Assigned task: The response must contain all of the entries, each one repeated exactly.
----- Record excerpts -----
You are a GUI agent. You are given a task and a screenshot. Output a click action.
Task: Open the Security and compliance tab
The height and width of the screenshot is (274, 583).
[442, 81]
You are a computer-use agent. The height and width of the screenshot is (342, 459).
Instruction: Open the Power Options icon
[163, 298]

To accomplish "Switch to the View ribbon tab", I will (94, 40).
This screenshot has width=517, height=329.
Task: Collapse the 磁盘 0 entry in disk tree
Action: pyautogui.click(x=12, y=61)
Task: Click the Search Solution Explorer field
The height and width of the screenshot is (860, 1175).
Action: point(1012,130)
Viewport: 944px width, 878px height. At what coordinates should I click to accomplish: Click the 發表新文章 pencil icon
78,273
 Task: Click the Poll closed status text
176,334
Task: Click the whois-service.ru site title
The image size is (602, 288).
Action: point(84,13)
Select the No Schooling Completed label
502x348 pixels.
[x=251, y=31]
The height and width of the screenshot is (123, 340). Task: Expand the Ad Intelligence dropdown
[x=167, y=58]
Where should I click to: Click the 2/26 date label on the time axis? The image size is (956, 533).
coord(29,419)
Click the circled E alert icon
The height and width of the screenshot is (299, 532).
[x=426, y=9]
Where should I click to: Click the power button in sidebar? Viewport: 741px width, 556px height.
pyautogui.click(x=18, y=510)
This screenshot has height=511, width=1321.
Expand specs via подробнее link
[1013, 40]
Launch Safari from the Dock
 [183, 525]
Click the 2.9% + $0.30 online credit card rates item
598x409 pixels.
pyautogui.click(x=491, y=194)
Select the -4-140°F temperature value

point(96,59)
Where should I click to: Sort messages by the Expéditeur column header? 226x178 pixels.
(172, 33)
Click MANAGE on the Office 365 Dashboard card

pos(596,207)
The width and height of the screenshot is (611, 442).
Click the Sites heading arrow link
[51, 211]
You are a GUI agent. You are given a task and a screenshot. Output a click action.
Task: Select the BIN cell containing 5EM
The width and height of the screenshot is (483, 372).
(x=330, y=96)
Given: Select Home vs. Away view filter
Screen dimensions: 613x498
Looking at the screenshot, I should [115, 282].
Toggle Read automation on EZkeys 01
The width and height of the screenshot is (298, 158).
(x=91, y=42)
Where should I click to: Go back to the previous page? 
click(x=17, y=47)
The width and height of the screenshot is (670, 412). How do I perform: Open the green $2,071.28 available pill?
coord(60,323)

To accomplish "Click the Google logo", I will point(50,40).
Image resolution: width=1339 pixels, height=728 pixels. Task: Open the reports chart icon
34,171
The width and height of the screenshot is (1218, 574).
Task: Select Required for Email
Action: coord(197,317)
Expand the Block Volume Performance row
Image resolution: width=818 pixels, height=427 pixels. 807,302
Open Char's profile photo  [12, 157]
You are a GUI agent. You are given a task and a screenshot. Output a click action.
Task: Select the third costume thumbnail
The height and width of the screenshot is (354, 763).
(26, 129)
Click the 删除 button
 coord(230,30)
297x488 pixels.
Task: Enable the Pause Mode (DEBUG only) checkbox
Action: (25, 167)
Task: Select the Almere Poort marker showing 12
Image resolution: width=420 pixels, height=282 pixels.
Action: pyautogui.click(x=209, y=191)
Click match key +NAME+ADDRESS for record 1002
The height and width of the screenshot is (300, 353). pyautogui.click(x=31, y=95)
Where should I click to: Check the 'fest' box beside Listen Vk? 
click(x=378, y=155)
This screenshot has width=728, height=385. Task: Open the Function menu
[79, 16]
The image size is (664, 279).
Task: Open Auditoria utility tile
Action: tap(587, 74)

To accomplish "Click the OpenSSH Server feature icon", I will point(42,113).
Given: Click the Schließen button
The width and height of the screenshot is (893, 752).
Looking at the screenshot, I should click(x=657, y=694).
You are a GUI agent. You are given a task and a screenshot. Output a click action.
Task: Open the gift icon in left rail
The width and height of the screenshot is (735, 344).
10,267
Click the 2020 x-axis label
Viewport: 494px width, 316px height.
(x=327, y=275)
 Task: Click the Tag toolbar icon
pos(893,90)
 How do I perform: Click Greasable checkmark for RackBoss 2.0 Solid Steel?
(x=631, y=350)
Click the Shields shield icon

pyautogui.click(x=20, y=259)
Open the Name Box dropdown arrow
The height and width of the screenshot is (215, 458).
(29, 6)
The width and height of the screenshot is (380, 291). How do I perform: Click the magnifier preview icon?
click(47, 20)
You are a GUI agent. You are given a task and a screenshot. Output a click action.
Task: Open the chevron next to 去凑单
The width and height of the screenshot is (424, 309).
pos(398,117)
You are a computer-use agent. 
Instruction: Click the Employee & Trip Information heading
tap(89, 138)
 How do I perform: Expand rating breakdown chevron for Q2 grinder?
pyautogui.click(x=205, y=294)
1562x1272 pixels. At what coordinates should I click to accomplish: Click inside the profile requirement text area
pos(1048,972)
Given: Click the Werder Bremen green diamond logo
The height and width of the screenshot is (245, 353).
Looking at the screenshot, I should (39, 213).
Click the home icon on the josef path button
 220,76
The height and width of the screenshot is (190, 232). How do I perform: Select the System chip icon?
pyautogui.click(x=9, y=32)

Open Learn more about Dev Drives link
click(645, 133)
-----
Result for this exercise:
You are a GUI agent. You are given a task and a screenshot. Output a click action.
Task: Open the Security and compliance tab
The height and width of the screenshot is (274, 583).
[442, 81]
You are a computer-use agent. The height and width of the screenshot is (342, 459).
Instruction: Open the Power Options icon
[163, 298]

To accomplish "Switch to the View ribbon tab", I will (94, 40).
This screenshot has width=517, height=329.
Task: Collapse the 磁盘 0 entry in disk tree
Action: pyautogui.click(x=12, y=61)
Task: Click the Search Solution Explorer field
The height and width of the screenshot is (860, 1175).
Action: point(1012,130)
Viewport: 944px width, 878px height. At what coordinates should I click to accomplish: Click the 發表新文章 pencil icon
78,273
 Task: Click the Poll closed status text
176,334
Task: Click the whois-service.ru site title
The image size is (602, 288).
Action: point(84,13)
Select the No Schooling Completed label
502x348 pixels.
[x=251, y=31]
The height and width of the screenshot is (123, 340). Task: Expand the Ad Intelligence dropdown
[x=167, y=58]
Where should I click to: Click the 2/26 date label on the time axis? The image size is (956, 533).
coord(29,419)
Click the circled E alert icon
The height and width of the screenshot is (299, 532).
[x=426, y=9]
Where should I click to: Click the power button in sidebar? Viewport: 741px width, 556px height.
pyautogui.click(x=18, y=510)
This screenshot has height=511, width=1321.
Expand specs via подробнее link
[1013, 40]
Launch Safari from the Dock
 [183, 525]
Click the 2.9% + $0.30 online credit card rates item
598x409 pixels.
pyautogui.click(x=491, y=194)
Select the -4-140°F temperature value

point(96,59)
Where should I click to: Sort messages by the Expéditeur column header? 226x178 pixels.
(172, 33)
Click MANAGE on the Office 365 Dashboard card

pos(596,207)
The width and height of the screenshot is (611, 442).
Click the Sites heading arrow link
[51, 211]
You are a GUI agent. You are given a task and a screenshot. Output a click action.
Task: Select the BIN cell containing 5EM
The width and height of the screenshot is (483, 372).
(x=330, y=96)
Given: Select Home vs. Away view filter
Screen dimensions: 613x498
Looking at the screenshot, I should [115, 282].
Toggle Read automation on EZkeys 01
The width and height of the screenshot is (298, 158).
(x=91, y=42)
Where should I click to: Go back to the previous page? 
click(x=17, y=47)
The width and height of the screenshot is (670, 412). How do I perform: Open the green $2,071.28 available pill?
coord(60,323)

To accomplish "Click the Google logo", I will point(50,40).
Image resolution: width=1339 pixels, height=728 pixels. Task: Open the reports chart icon
34,171
The width and height of the screenshot is (1218, 574).
Task: Select Required for Email
Action: coord(197,317)
Expand the Block Volume Performance row
Image resolution: width=818 pixels, height=427 pixels. 807,302
Open Char's profile photo  [12, 157]
You are a GUI agent. You are given a task and a screenshot. Output a click action.
Task: Select the third costume thumbnail
The height and width of the screenshot is (354, 763).
(26, 129)
Click the 删除 button
 coord(230,30)
297x488 pixels.
Task: Enable the Pause Mode (DEBUG only) checkbox
Action: (25, 167)
Task: Select the Almere Poort marker showing 12
Image resolution: width=420 pixels, height=282 pixels.
Action: pyautogui.click(x=209, y=191)
Click match key +NAME+ADDRESS for record 1002
The height and width of the screenshot is (300, 353). pyautogui.click(x=31, y=95)
Where should I click to: Check the 'fest' box beside Listen Vk? 
click(x=378, y=155)
This screenshot has width=728, height=385. Task: Open the Function menu
[79, 16]
The image size is (664, 279).
Task: Open Auditoria utility tile
Action: tap(587, 74)

To accomplish "Click the OpenSSH Server feature icon", I will point(42,113).
Given: Click the Schließen button
The width and height of the screenshot is (893, 752).
Looking at the screenshot, I should click(x=657, y=694).
You are a GUI agent. You are given a task and a screenshot. Output a click action.
Task: Open the gift icon in left rail
The width and height of the screenshot is (735, 344).
10,267
Click the 2020 x-axis label
Viewport: 494px width, 316px height.
(x=327, y=275)
 Task: Click the Tag toolbar icon
pos(893,90)
 How do I perform: Click Greasable checkmark for RackBoss 2.0 Solid Steel?
(x=631, y=350)
Click the Shields shield icon

pyautogui.click(x=20, y=259)
Open the Name Box dropdown arrow
The height and width of the screenshot is (215, 458).
(29, 6)
The width and height of the screenshot is (380, 291). How do I perform: Click the magnifier preview icon?
click(47, 20)
You are a GUI agent. You are given a task and a screenshot. Output a click action.
Task: Open the chevron next to 去凑单
The width and height of the screenshot is (424, 309).
pos(398,117)
You are a computer-use agent. 
Instruction: Click the Employee & Trip Information heading
tap(89, 138)
 How do I perform: Expand rating breakdown chevron for Q2 grinder?
pyautogui.click(x=205, y=294)
1562x1272 pixels. At what coordinates should I click to accomplish: Click inside the profile requirement text area
pos(1048,972)
Given: Click the Werder Bremen green diamond logo
The height and width of the screenshot is (245, 353).
Looking at the screenshot, I should (39, 213).
Click the home icon on the josef path button
 220,76
The height and width of the screenshot is (190, 232). How do I perform: Select the System chip icon?
pyautogui.click(x=9, y=32)

Open Learn more about Dev Drives link
click(645, 133)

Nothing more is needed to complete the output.